PATTY FIGI: I remember her first seizure like it was today. My husband was getting her dressed and he ran her upstairs yelling, “Something’s wrong. Something’s wrong.”

She was not breathing. She was very, very blue. Her eyes were convulsing and we called 911. They took her right into the hospital.

Then it happened again a week later and again another week. Her whole body was having convulsion. They kept getting longer – an hour long seizure, her longest was 4 hours long.

The doctors didn’t know what she had so we were constantly in the hospital. We had tried many, many different medicines [lists many medications] most of them, if not all of them are used off-label – not for children. Some of them are actually purchased from another country.

I was so hopeful at each drug that we tried that it would work. We failed them fast and miserably. After two and one-half years we found out that it was Jervas Syndrome.

Jervas Syndrome is just devastating. Many of them don’t live to adulthood. She was in a wheelchair, couldn’t eat, couldn’t talk, couldn’t walk – it was a horrible existence. I can’t believe that I’m admitting this but I was asking for her to just let go and die.

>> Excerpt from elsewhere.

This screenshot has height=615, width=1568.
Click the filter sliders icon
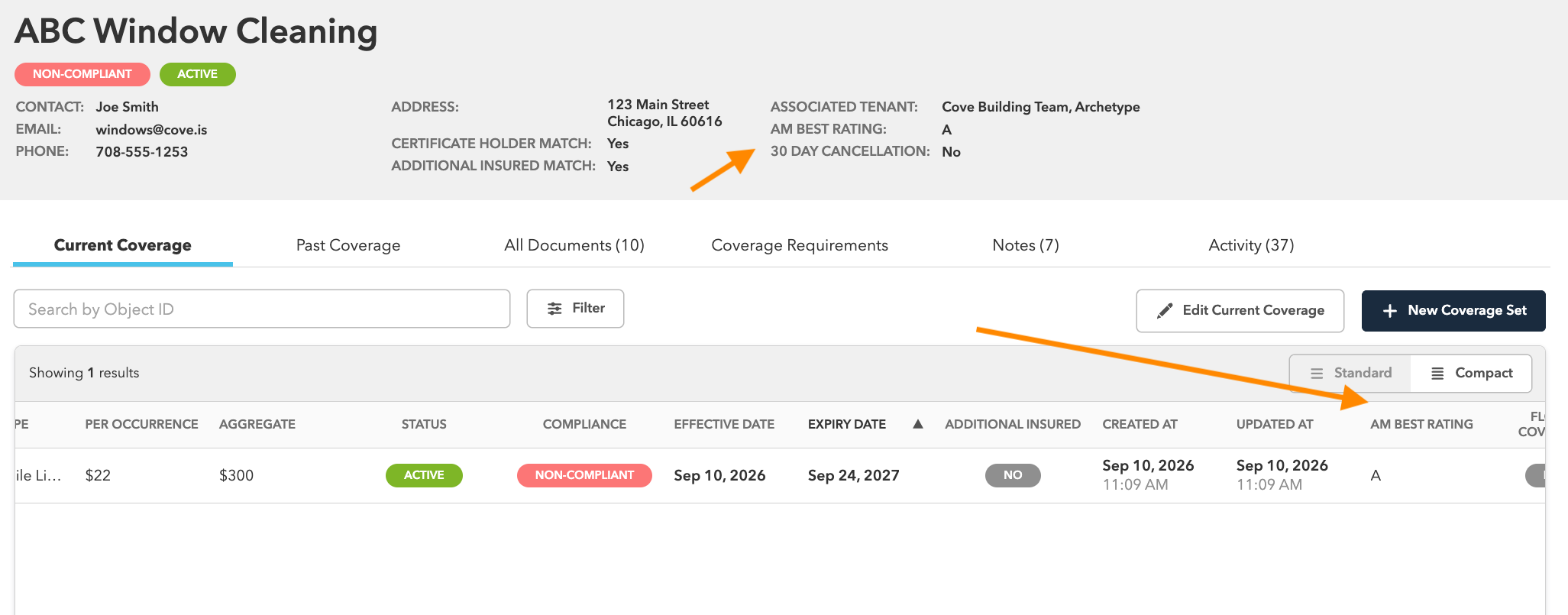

At that point my husband was saying, “I’ve heard that there is this thing that can work. I know one other parent with a Jervas Syndrome child that tried this and claimed success.”

Our next option was going to use this drug so I’m calling the state and saying, “Will you allow me to put my child on the medical marijuana registry to try this for her?”

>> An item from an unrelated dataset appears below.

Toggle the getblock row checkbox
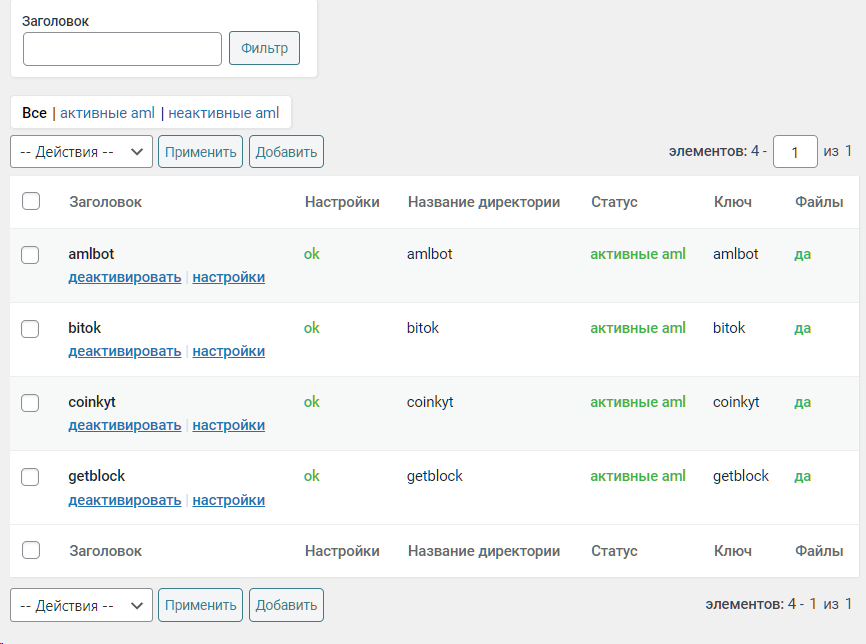Screen dimensions: 866x644 pyautogui.click(x=31, y=477)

I first gave Charlotte the oil under her tongue and that was about $1,000 of medicine that I had bought – bags of weed. I gave her the first low, low dose and she didn’t have a seizure for an hour and then four hours and then 12 hours and then she went a whole day without a single teeny, tiny seizure, a single large seizure – nothing.

I thought, “It can’t be this. There’s no way.”

And then the second day and the third and then 7 days she went without a single seizure and I was very excited. For so long every day was a critical emergency. We just gave everyone a little perspective that she’s going to be OK. She’s going to make it through this. I think we found something here.

A friend of a friend of mine sends another grower to my house and that grower was Joel Stanley. Joel Stanley had bred a plant to do exactly what I was looking for – to be high in cannabadiol and all the other compounds but low in THC.

I said, “We need more of that plant.”

JOEL STANLEY: Basically these are about 3 weeks from harvest.

PATTY FIGI: Then he started breeding a growing number of these plants for Charlotte’s supply that’s when they renamed the plant Charlotte’s Web.

JOEL STANLEY: This is the medicine that we’re using to see the seizure reductions that we’ve been seeing in a patient population of about 80 right now.

PATTY FIGI: She’s almost 2 years on treatment now. She’s medicine free. She went off pharmaceuticals a month after she began the Charlotte’s Web. She has her life back.


DEAN BECKER: Just the way I like it – full to the top. As always, I remind you there is no justification for this drug war. It is a scam, flim-flam. Please do your part to end this madness.

Prohibido istac evilesco!


For the Drug Truth Network, this is Dean Becker asking you to examine our policy of Drug Prohibition.

The Century of Lies.

This show produced at Pacifica Studios at KPFT, Houston.